- Born: 1953 (age 72–73) Karachi, Pakistan
- Occupation: schoolteacher
- Known for: frequently quoted on Muslim-American issues

= Talat Hamdani =

Pakistani-American commentator and schoolteacher

Talat Hamdani is a Pakistan-born American who became a commentator after her son was killed during Al Qaeda's attacks on September 11, 2001. Her eldest son, Mohammad Salman Hamdani, was a New York Police Department cadet, who had trained as a first responder.

Mourners at her son's funeral included Michael Bloomberg, who was then Mayor of New York, Ray Kelly, then Police Commissioner, and Gary Ackerman, then his Congressional Representative.

Hamdani described growing up in a Karachi that was more liberal than the Pakistan of today, where she was able to play in the schoolyard with boys, ride a bike, and learn to drive. She worked as a school teacher in Pakistan, before immigrating to the US, where she again worked as a school teacher.

In August 2004, the San Francisco Chronicle called Hamdani a vehement opponent of the Patriot Act", when they quoted her in an article about critics of George Bush who feared he would use the site of the 9-11 attacks for partisan political purposes during the 2004 Republican Convention.
Hamdani has described how her son—a paramedic who had spontaneously made his way to help at the World Trade Center, only to die when the buildings collapsed—was investigated following the attacks.

A small number of the loved ones of those who died during al Qaeda's attack were selected to attend the Guantanamo military commissions of the most senior Guantanamo captives.
Talat was one of those chosen.

The King of Jordan invited Hamdani, and the surviving relatives of other American victims of terrorism, to sit beside him when he addressed the United States Congress in March 2007.
The theme of the King's speech was the need for the US to play a leadership role in guiding the peace process in the middle east.

In 2010 Hamdani's support of the building of the "ground zero mosque" was widely repeated. Hamdani told the San Diego Union Tribune that she felt Muslims were being unfairly "targeted" for terrorist attacks, when the attacks killed Muslims like her son.

"Why are we paying the price? Why are we being ostracized? Our loved ones died. America was founded on the grounds of religious freedom opposition to the [ground zero mosque] is un-American. It's unethical. And it is wrong."

In April 2010, when forensic specialists began searching through yet another 844 yards of rubble, for bits of bone of 9-11 victims, to see if DNA could be extracted and identified, Hamdani was quoted, questioning the value of the search. Reuters quoted Hamdani calling the search "cruel and inhumane" as it prevented the surviving loved ones to find closure.

On January 4, 2012, Public Radio International reported that her son Mohammad Salman Hamdani was not going to be included on the list of police officers who were killed on 9-11. Spokesmen justified leaving him off the list as he was still a cadet.
Talat speculated that his Muslim faith played a role in leaving him off the list.
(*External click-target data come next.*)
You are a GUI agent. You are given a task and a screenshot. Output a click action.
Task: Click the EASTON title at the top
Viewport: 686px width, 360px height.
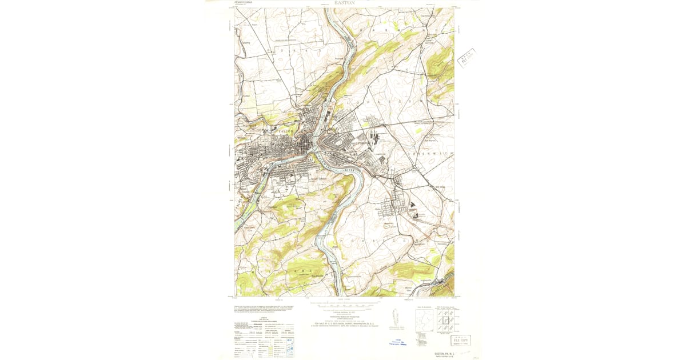click(344, 3)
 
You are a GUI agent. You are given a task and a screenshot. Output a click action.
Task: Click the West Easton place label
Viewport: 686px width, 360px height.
click(245, 191)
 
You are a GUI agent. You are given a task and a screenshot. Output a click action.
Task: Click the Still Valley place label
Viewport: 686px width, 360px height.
click(441, 186)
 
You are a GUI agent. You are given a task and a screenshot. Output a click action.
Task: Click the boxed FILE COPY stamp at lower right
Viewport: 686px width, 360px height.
click(461, 341)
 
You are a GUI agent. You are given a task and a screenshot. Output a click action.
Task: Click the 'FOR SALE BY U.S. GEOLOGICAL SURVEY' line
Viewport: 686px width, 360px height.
click(344, 323)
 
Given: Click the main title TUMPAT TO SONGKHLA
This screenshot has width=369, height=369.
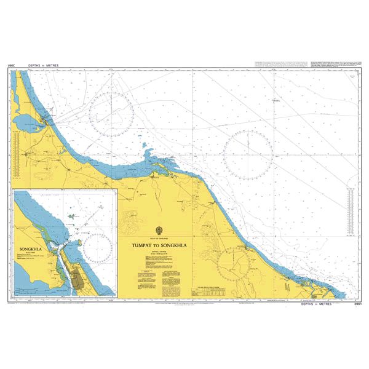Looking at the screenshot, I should (x=159, y=244).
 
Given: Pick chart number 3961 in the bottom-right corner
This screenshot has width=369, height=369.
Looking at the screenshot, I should (x=352, y=304).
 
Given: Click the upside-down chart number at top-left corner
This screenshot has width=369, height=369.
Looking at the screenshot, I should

On November 23, 2015, the New York Daily News published an op-ed from Hamdani, allowing her to respond to Republican Party Presidential aspirant Donald Trump comments on Muslims and public safety. Hamdani asserted that Trump's assertion that he would register all Muslim Americans in a special database, and force them to carry special ID cards, would be inconsistent with the oath of office, where an incoming President swears to defend the United States Constitution. She pointed out:

"The President of the United States, like every member of Congress and every member of the armed forces, takes an oath to defend and uphold the Constitution. Freedom of religion, freedom of speech, the right of assembly and the right to be free from unlawful search are at the heart of our national identity."

She suggested the willingness of Donald Trump, and other candidates, including Ben Carson, Ted Cruz and Marco Rubio, to advocate unconsistutional security measures should disqualify them from serious consideration as presidential candidates.